▶ [Записи набора данных]
####################

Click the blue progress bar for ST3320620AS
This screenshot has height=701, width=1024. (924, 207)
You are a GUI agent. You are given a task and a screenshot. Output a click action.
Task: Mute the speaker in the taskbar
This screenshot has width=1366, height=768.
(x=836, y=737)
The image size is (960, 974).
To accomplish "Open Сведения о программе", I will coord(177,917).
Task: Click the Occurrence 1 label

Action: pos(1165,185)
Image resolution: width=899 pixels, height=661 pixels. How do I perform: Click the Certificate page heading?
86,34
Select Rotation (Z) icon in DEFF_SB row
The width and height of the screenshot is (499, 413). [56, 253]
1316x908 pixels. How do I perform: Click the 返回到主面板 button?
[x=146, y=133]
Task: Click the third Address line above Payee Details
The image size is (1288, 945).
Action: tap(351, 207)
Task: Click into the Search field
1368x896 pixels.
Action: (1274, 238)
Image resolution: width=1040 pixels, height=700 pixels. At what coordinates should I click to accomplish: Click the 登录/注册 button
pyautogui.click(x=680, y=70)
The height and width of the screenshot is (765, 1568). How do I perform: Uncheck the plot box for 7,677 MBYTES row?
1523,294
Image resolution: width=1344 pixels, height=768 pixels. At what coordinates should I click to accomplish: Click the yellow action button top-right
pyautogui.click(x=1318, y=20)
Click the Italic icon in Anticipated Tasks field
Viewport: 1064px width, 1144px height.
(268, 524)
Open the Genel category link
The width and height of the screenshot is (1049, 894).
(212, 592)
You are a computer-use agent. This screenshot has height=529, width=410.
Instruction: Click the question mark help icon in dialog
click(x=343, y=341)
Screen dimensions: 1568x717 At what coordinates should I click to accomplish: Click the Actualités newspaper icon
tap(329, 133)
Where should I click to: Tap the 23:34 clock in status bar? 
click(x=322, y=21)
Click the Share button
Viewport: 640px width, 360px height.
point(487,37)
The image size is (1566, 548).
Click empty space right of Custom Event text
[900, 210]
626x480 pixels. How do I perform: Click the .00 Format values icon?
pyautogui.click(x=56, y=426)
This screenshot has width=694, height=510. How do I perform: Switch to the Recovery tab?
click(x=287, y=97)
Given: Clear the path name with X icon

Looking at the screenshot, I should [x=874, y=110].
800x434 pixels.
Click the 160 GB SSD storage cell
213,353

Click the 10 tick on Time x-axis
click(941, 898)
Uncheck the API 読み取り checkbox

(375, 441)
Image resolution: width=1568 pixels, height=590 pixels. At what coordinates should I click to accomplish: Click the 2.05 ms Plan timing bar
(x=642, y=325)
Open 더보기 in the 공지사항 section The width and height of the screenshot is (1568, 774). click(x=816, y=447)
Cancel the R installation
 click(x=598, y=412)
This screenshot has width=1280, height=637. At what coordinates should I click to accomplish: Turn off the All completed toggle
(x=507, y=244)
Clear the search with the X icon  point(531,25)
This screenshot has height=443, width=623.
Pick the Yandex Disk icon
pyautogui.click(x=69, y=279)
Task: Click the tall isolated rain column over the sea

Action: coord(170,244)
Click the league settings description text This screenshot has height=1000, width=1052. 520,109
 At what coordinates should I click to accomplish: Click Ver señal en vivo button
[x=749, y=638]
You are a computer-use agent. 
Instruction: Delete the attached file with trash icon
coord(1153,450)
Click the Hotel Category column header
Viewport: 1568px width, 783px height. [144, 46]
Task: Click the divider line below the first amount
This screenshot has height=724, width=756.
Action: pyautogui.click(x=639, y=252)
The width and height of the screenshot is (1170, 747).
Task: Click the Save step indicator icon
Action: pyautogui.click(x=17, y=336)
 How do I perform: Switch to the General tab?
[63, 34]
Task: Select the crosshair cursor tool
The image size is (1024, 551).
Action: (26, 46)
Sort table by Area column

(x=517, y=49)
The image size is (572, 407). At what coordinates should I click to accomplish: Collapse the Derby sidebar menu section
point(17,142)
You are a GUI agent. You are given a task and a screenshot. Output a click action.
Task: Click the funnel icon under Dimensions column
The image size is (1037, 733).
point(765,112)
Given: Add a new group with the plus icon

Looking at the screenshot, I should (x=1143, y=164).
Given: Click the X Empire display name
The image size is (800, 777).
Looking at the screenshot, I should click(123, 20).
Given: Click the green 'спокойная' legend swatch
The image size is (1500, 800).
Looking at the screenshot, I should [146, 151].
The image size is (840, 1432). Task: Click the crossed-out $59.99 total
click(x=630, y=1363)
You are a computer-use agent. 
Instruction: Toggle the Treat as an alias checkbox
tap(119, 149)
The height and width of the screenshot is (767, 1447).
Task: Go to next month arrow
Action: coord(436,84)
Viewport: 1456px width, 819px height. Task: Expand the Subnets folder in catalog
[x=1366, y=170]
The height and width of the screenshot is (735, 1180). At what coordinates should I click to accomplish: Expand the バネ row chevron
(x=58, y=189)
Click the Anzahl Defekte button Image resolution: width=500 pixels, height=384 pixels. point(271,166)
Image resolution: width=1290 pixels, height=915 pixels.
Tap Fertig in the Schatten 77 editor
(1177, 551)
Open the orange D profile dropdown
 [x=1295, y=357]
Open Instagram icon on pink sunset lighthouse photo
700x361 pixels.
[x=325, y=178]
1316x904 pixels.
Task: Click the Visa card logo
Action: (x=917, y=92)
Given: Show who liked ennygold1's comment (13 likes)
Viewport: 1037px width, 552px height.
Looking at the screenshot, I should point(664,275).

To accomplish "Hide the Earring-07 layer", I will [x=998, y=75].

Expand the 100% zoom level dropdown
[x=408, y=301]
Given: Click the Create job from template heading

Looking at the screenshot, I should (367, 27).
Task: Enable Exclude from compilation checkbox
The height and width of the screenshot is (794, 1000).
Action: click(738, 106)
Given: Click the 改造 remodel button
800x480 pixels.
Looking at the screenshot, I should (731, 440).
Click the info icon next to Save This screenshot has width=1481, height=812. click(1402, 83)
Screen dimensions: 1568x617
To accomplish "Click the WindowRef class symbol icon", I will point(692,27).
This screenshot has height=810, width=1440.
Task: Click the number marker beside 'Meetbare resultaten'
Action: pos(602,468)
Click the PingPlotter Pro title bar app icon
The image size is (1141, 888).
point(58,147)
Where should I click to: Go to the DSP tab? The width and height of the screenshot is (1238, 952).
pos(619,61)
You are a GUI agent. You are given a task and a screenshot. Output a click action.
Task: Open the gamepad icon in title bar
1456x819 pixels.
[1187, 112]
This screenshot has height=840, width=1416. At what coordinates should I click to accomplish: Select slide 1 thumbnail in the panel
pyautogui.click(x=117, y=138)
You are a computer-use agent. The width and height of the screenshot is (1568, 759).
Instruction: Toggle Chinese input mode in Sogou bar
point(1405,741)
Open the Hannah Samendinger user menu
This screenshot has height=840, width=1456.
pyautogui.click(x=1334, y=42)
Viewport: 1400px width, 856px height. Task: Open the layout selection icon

####################

▶ [Инструкция к работе] Перепишите из материала выше всё, начиная со строки с «Image resolution: width=1568» и заканчивая строкой с «(x=507, y=244)» включительно, заменив «All completed toggle» на «All completed switch». Остальное оставьте без изменений.

▶ [Письменный ответ]
Image resolution: width=1568 pixels, height=590 pixels. At what coordinates should I click to accomplish: Click the 2.05 ms Plan timing bar
(x=642, y=325)
Open 더보기 in the 공지사항 section The width and height of the screenshot is (1568, 774). click(x=816, y=447)
Cancel the R installation
 click(x=598, y=412)
This screenshot has width=1280, height=637. At what coordinates should I click to accomplish: Turn off the All completed switch
(x=507, y=244)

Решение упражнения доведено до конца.